**The problem:** Reproduce the records word for word, starting at their first line and ending with the line that contains "many [677, 858]".

**Data supplied:**
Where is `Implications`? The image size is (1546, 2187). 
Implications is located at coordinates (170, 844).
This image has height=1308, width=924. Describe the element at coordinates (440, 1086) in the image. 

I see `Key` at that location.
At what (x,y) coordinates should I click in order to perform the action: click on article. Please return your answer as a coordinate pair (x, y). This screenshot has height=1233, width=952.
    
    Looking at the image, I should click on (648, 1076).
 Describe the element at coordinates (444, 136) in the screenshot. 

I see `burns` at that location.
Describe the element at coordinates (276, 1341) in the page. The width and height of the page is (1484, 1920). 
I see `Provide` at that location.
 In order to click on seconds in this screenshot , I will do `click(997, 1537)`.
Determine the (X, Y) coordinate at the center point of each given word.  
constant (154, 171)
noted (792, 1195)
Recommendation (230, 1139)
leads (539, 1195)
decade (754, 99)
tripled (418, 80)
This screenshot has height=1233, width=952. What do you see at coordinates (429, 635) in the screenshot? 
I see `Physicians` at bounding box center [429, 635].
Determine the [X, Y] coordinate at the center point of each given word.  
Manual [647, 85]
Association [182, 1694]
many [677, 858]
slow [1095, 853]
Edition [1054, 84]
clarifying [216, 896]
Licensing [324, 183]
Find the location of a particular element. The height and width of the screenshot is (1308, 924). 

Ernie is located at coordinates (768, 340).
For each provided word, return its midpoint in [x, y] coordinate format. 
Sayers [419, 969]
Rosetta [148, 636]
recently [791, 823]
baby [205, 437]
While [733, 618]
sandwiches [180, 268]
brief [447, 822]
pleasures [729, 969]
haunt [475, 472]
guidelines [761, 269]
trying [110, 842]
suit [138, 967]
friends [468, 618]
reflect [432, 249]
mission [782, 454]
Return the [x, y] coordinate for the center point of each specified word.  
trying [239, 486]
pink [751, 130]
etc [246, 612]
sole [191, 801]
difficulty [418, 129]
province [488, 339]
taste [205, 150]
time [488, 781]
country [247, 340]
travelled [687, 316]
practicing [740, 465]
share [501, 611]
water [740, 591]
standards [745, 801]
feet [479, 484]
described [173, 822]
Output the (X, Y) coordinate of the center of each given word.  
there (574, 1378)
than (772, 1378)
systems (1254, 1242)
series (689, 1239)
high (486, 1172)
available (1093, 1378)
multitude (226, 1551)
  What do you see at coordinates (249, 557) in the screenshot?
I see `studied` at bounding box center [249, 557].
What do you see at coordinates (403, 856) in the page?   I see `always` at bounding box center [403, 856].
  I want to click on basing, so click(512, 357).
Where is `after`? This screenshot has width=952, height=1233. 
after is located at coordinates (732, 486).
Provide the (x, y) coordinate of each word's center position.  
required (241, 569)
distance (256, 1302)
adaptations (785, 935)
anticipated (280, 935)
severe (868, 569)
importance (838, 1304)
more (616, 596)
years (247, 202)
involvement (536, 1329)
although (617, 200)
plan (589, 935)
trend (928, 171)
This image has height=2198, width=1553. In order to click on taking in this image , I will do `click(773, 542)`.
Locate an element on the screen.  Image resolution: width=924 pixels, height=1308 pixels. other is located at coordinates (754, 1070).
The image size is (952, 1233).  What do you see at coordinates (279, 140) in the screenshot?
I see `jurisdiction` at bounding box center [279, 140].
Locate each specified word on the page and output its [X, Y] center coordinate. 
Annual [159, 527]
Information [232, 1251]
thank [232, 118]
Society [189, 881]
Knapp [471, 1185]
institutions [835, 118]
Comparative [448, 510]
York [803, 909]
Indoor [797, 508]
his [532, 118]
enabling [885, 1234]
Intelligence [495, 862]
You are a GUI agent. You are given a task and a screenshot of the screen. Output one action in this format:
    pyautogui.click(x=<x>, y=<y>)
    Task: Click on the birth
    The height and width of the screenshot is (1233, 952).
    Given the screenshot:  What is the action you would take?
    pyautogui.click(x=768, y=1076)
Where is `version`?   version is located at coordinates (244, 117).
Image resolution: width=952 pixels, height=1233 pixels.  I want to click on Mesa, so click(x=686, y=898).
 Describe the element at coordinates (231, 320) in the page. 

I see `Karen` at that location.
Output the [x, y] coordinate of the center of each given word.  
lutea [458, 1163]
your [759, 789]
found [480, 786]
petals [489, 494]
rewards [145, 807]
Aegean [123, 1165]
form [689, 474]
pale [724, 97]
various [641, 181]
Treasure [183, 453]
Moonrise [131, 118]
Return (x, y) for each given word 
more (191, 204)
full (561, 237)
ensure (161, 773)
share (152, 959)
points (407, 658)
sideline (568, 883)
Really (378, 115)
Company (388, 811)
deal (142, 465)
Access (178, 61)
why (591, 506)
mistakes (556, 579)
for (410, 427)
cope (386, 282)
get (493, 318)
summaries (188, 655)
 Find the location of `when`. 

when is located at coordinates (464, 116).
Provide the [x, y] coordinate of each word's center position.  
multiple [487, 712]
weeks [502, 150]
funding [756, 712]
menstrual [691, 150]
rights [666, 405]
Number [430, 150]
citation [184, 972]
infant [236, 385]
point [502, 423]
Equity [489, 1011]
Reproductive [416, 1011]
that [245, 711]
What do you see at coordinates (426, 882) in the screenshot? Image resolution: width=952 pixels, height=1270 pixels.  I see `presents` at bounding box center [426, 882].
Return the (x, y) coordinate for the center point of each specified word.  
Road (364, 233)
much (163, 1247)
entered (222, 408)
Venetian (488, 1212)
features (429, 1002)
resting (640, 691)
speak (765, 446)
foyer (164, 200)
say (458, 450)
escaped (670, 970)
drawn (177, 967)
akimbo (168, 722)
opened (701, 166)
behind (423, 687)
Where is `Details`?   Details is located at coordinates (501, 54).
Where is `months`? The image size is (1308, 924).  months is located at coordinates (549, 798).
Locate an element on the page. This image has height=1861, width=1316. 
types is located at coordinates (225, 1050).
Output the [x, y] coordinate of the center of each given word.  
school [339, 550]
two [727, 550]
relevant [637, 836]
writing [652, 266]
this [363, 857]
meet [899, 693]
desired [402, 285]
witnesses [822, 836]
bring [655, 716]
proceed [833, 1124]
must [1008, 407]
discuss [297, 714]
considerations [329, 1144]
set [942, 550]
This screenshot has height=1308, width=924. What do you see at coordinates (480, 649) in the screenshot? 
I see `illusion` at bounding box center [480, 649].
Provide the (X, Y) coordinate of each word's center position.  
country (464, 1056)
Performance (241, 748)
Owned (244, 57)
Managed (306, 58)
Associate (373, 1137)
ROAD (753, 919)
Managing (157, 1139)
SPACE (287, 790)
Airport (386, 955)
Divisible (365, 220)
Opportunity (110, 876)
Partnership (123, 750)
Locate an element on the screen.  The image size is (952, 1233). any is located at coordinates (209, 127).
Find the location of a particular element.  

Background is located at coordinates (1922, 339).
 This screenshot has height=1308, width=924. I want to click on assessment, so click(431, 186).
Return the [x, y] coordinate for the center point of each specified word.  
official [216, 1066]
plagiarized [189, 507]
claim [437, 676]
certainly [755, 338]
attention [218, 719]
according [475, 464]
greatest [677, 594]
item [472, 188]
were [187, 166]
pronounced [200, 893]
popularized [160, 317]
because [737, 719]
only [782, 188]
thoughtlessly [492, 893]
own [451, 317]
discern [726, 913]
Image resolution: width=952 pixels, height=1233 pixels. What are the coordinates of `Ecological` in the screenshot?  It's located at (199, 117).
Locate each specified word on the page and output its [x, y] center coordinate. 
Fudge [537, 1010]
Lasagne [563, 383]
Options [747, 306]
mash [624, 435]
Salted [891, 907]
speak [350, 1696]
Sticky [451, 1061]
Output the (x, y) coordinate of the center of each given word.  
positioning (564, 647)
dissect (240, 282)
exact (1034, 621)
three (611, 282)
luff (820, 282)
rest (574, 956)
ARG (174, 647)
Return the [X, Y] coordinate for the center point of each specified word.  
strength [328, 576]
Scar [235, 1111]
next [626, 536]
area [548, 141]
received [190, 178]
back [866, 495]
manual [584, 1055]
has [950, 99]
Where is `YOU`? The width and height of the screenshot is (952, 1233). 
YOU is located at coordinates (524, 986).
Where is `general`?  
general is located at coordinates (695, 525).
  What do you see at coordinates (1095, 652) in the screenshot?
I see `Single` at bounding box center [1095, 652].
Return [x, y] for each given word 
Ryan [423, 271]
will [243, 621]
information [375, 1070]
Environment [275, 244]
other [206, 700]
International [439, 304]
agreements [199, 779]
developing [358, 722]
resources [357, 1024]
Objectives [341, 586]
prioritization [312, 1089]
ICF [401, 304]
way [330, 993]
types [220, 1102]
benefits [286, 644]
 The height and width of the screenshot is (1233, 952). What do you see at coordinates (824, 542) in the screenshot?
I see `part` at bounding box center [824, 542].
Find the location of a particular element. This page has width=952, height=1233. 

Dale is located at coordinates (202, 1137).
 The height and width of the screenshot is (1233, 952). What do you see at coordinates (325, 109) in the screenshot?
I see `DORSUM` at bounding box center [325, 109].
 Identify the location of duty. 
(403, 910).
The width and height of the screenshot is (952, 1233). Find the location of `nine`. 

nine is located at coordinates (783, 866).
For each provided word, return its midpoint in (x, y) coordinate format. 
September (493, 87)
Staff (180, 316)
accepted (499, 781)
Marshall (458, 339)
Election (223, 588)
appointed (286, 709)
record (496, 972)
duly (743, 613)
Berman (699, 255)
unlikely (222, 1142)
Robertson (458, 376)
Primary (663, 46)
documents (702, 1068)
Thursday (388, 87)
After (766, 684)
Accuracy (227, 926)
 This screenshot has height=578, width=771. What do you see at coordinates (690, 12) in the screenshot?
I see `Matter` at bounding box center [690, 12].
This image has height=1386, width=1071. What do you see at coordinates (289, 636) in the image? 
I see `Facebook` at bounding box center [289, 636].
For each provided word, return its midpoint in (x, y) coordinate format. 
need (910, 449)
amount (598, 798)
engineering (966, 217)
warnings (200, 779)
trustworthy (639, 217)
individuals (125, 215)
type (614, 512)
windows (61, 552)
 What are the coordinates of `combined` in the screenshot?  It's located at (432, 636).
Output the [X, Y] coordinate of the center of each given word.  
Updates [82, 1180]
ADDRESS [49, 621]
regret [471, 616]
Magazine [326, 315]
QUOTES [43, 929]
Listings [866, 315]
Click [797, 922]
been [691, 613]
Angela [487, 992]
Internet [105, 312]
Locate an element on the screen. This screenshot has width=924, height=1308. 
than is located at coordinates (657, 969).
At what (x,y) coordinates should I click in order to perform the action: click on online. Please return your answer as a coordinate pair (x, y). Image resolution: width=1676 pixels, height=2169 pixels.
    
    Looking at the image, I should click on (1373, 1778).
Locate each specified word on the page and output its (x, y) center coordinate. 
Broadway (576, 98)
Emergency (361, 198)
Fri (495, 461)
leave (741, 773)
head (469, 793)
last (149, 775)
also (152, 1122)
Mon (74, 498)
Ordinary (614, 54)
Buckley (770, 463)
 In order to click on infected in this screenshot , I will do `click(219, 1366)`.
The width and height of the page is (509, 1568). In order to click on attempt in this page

**Exercise solution:**
Where is `Implications`? The image size is (1546, 2187). 
Implications is located at coordinates (170, 844).
This image has height=1308, width=924. Describe the element at coordinates (440, 1086) in the image. 

I see `Key` at that location.
At what (x,y) coordinates should I click in order to perform the action: click on article. Please return your answer as a coordinate pair (x, y). This screenshot has height=1233, width=952.
    
    Looking at the image, I should click on (648, 1076).
 Describe the element at coordinates (444, 136) in the screenshot. 

I see `burns` at that location.
Describe the element at coordinates (276, 1341) in the page. The width and height of the page is (1484, 1920). 
I see `Provide` at that location.
 In order to click on seconds in this screenshot , I will do `click(997, 1537)`.
Determine the (X, Y) coordinate at the center point of each given word.  
constant (154, 171)
noted (792, 1195)
Recommendation (230, 1139)
leads (539, 1195)
decade (754, 99)
tripled (418, 80)
This screenshot has height=1233, width=952. What do you see at coordinates (429, 635) in the screenshot? 
I see `Physicians` at bounding box center [429, 635].
Determine the [X, Y] coordinate at the center point of each given word.  
Manual [647, 85]
Association [182, 1694]
many [677, 858]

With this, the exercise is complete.